[FORTRAN PATCH] Implement a(:) = b(:) using memcpy when possible

public inbox for gcc-patches@gcc.gnu.org
 help / color / mirror / Atom feed

* [FORTRAN PATCH] Implement a(:) = b(:) using memcpy when possible
@ 2007-01-04 23:25 Roger Sayle
  2007-01-05  6:06 ` Steve Kargl
  2007-01-05  7:12 ` Paul Thomas
  0 siblings, 2 replies; 5+ messages in thread
From: Roger Sayle @ 2007-01-04 23:25 UTC (permalink / raw)
  To: fortran; +Cc: gcc-patches

[-- Attachment #1: Type: text/plain, Size: 2527 bytes --]

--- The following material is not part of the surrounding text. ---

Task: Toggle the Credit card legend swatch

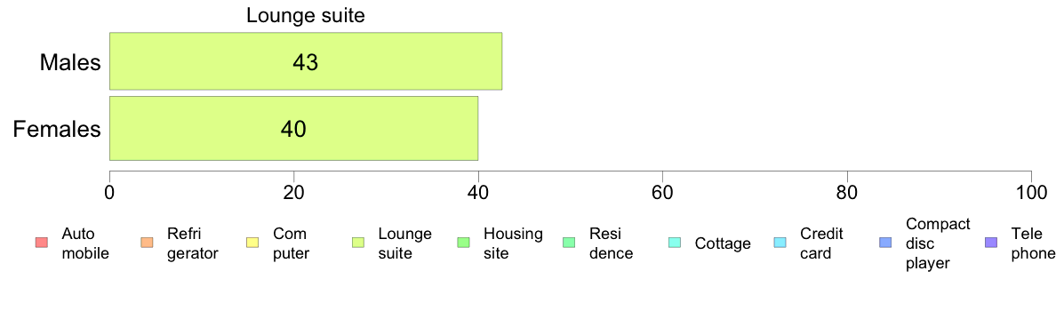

The patch below builds upon the recent gfortran enhancement that implements
"a(:) = 0" using __builtin_memset, by now implementing suitable full array
assignments of the form "a(:) = b(:)" using __builtin_memcpy.  The use of
GCC's internal builtin allows the backend to utilize the most efficient
method, perhaps inlined intrinsic, to perform the move.  Whilst at some
point in the future, tree-ssa optimizers may be able to recognize these
idioms, and are required for source codes using DO ... CONTINUE loops,
it's much more efficient to lower F90's array operations intelligently
than to do pattern matching on trees or RTL.

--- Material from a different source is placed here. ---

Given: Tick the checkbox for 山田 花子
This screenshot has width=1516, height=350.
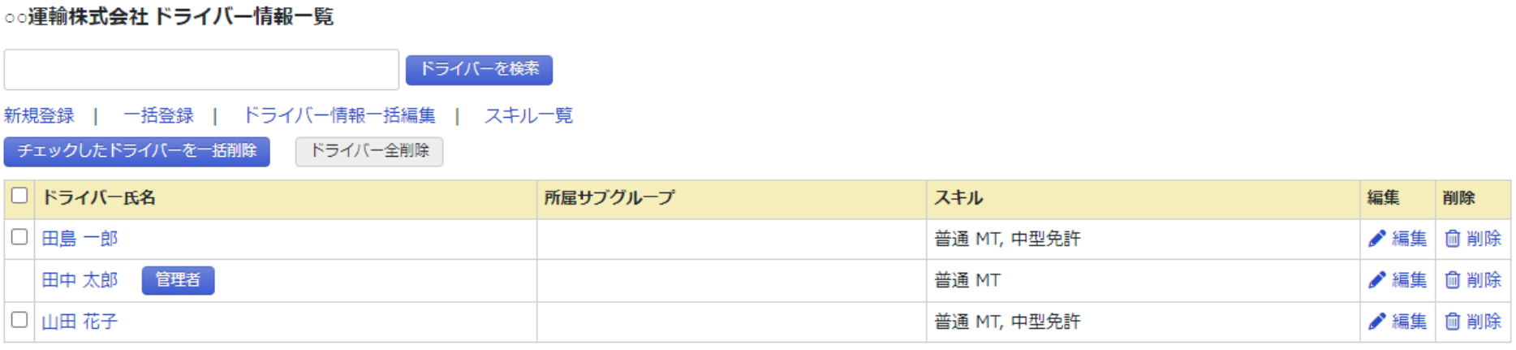Looking at the screenshot, I should tap(19, 320).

As with the previous patch, this optimization only affects assignments
that involve entire arrays that don't require a descriptor (i.e. whose
bounds are known at compile-time).  Additionally, I've discovered that
gfortran supports "arrays of derived types containing allocatable
components" which can't be directly copied using a block move, but require
what the C++ front-end might call a copy constructor.  Hence the
optimization below applies only to arrays of numeric/logical types.

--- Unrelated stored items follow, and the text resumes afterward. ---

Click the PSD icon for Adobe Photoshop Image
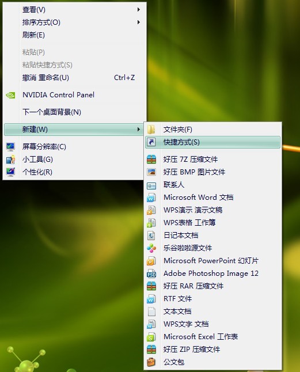The image size is (300, 372). [151, 274]
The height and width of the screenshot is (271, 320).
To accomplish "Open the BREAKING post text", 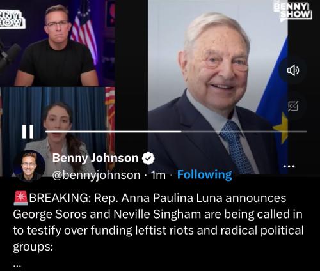I will [x=158, y=222].
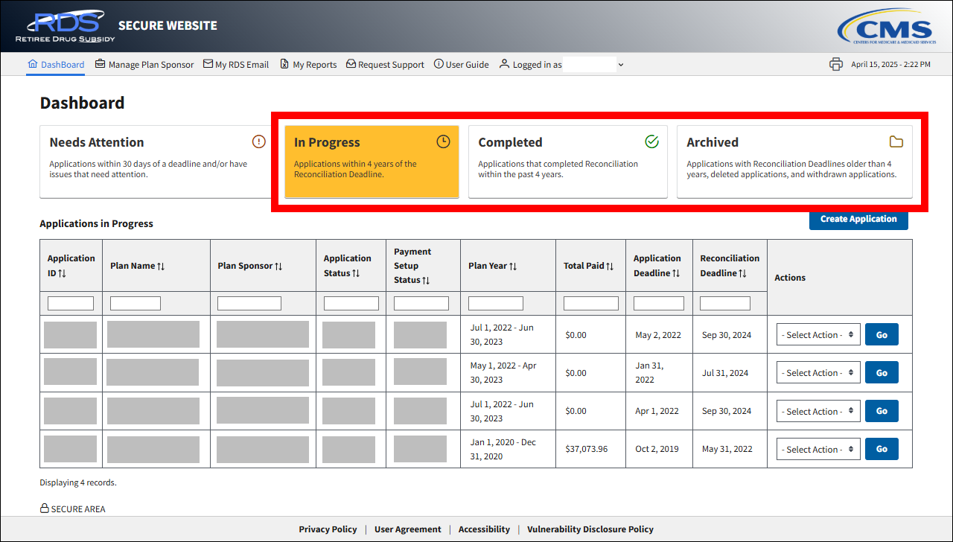
Task: Sort table by Application ID arrows
Action: [63, 273]
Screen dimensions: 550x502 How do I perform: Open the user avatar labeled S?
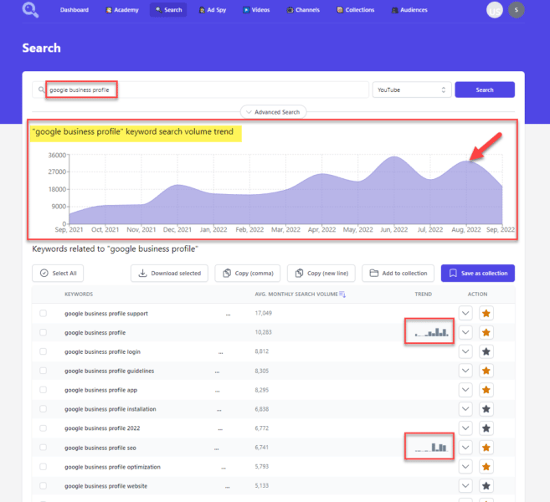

Included in this patch is a minor reorganization of gfc_trans_assignment
which splits out the scalarization code into it's own helper function.
I intend to reuse this in later patches, where it can now be used to
create conditionals of the form "if (condition) optimized_code(); else
original_runtime_scalarized_loops();".


The following patch has been tested on x86_64-unknown-linux-gnu, including
the middle-end patch committed as revision 120451, with a full "make
bootstrap", all default languages including gfortran, and regression
tested with a top-level "make -k check" with no new failures.

Ok for mainline?


2007-01-04  Roger Sayle  <roger@eyesopen.com>

        * trans-expr.c (gfc_trans_assignment_1): New subroutine to scalarize
        array assignments split out from gfc_trans_assignment.
        (gfc_trans_array_copy): New function to implement array to array
        copies via calls to __builtin_memcpy.
        (copyable_array_p): New helper function to identify an array of
        simple/POD types, that may be copied/assigned using memcpy.
        (gfc_trans_assignment): Use gfc_trans_array_copy to handle simple
        whole array assignments considered suitable by copyable_array_p.
        Invoke gfc_trans_assignment_1 to perform the fallback scalarization.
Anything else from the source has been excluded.